Brief Project Description

This project aims at removing dead trees in district 32 and replanting them. By doing so, the environmental diversity could be improved.

Quantitative Statement of the Desired Scope

X: Number of Dead Trees Y: Number of Live Trees Z: Work Order Type and their Numbers (gathered from ongoing maintenance orders) W:

Visualization of the Trees in District 32

Code
tree_data <- tree |> 
  st_join(council)

undead_trees <- tree_data |> 
  filter(CounDist == 32) |>
  filter(tpcondition != "Dead" & !is.na(tpcondition))

dead_trees <- tree_data |> 
  filter(CounDist == 32) |>
  filter(tpcondition == "Dead")

district_32 <- council |> 
  filter(CounDist == 32)

undead_trees$type <- "Live Trees"
dead_trees$type <- "Dead Trees"
all_trees <- rbind(undead_trees, dead_trees)

ggplot() +
  geom_sf(data = district_32,
          color = "black",
          size = 0.5) +
  geom_sf(data = all_trees,
          aes(color = type),
          size = 0.5, 
          alpha = 0.2) +
  scale_color_manual(values = c("Live Trees" = "darkgreen", "Dead Trees" = "red"),
                     name = "Tree Condition" ) +
  xlab("Longitude") + 
  ylab("Latitude") + 
  labs(title = "District 32 Tree Plot") +
  theme_bw() +
  theme(axis.text.x = element_text(angle = 45, hjust = 1))

From the above plot, we see that most areas were covered by red, which suggests the existence of lots of dead trees. This indicates that District 32 imperatively needs our project to help its environmental health.

A Quantitative Comparison

Code
tree_data |>
  st_drop_geometry() |>
  group_by(CounDist) |>
  summarize(
    `Total Number of Trees` = n(),
    `Number of Dead Trees` = sum(tpcondition == "Dead", na.rm = TRUE),
    `Proportion of Dead Trees` = `Number of Dead Trees` / `Total Number of Trees`) |>
  arrange(desc(`Proportion of Dead Trees`)) |>
  rename(`Council District` = CounDist) |>
  datatable(options = list(searching = FALSE, info = FALSE)) 

From the above data table, we see that District 32 has the highest proportion of dead trees, which is roughly 0.1422. District 30 has proportion of dead trees 0.1403, which is lower than that of district 32. District 2 has proportion of dead trees 0.1362, which is lower than that of district 32. District 50 has proportion of dead trees 0.1343, which is lower than that of district 32.

Non-map Graphic

Code
df <- data.frame(district = c("District 32", "District 30", "District 2", "District 50"),
                 ratio = c(0.1422, 0.1403, 0.1362, 0.1343))

barplot(height = df$ratio,
        names.arg = df$district,
        col = "red",
        main = "Barplot of the Proportion of Dead Trees in Four Districts",
        xlab = "Council District",
        ylab = "Proportion of Dead Trees",
        ylim = c(0, 0.18))

From the simple barplot above, we know that district 32 has the highest proportion of dead trees among all four districts.

A visualization Showing A map-based Comparison Between District 32 and District 33

Code
undead_trees <- tree_data |> 
  filter(CounDist %in% c(32, 46)) |>
  filter(tpcondition != "Dead" & !is.na(tpcondition))

## Requests
• A. Answer these questions about the District 32 tree project text, one answer per line.
(i) What does the project plan to do with the dead trees in district 32?
(ii) Which color marks dead trees on the district 32 map?
(iii) What is the proportion of dead trees given for District 50?
• B. Recast the paragraph of the District 32 tree project text that opens "From the above data table" as a short list, keeping each district's figure.
• C. Set down the passage of the District 32 tree project text starting with "district_32 <- council" and going on through "<- rbind(undead_trees, dead_trees)", word for word.

## Data extract
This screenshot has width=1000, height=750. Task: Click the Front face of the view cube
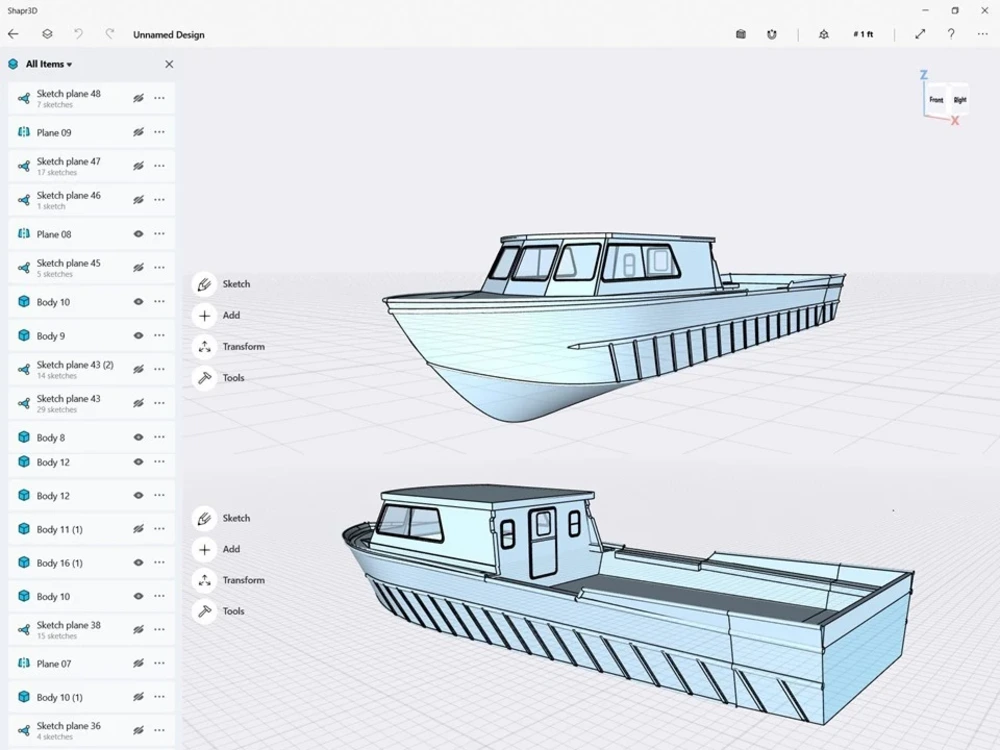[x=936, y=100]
...
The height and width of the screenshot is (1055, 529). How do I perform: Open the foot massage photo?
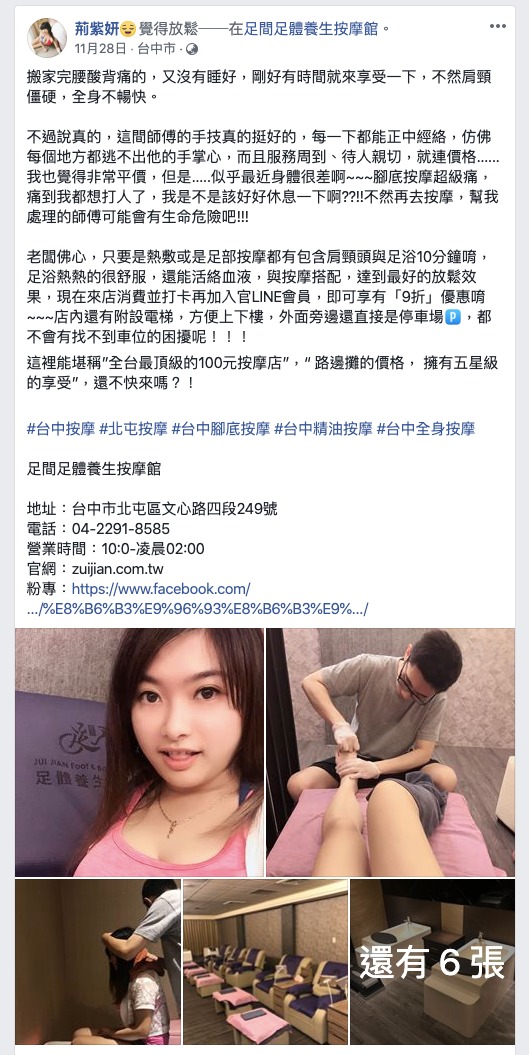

## Worked answers
• A.
(i) Remove them and replant them.
(ii) Red.
(iii) 0.1343.

• B.
- District 32: the highest proportion of dead trees, roughly 0.1422
- District 30: 0.1403, lower than District 32
- District 2: 0.1362, lower than District 32
- District 50: 0.1343, lower than District 32

• C.
district_32 <- council |> 
  filter(CounDist == 32)

undead_trees$type <- "Live Trees"
dead_trees$type <- "Dead Trees"
all_trees <- rbind(undead_trees, dead_trees)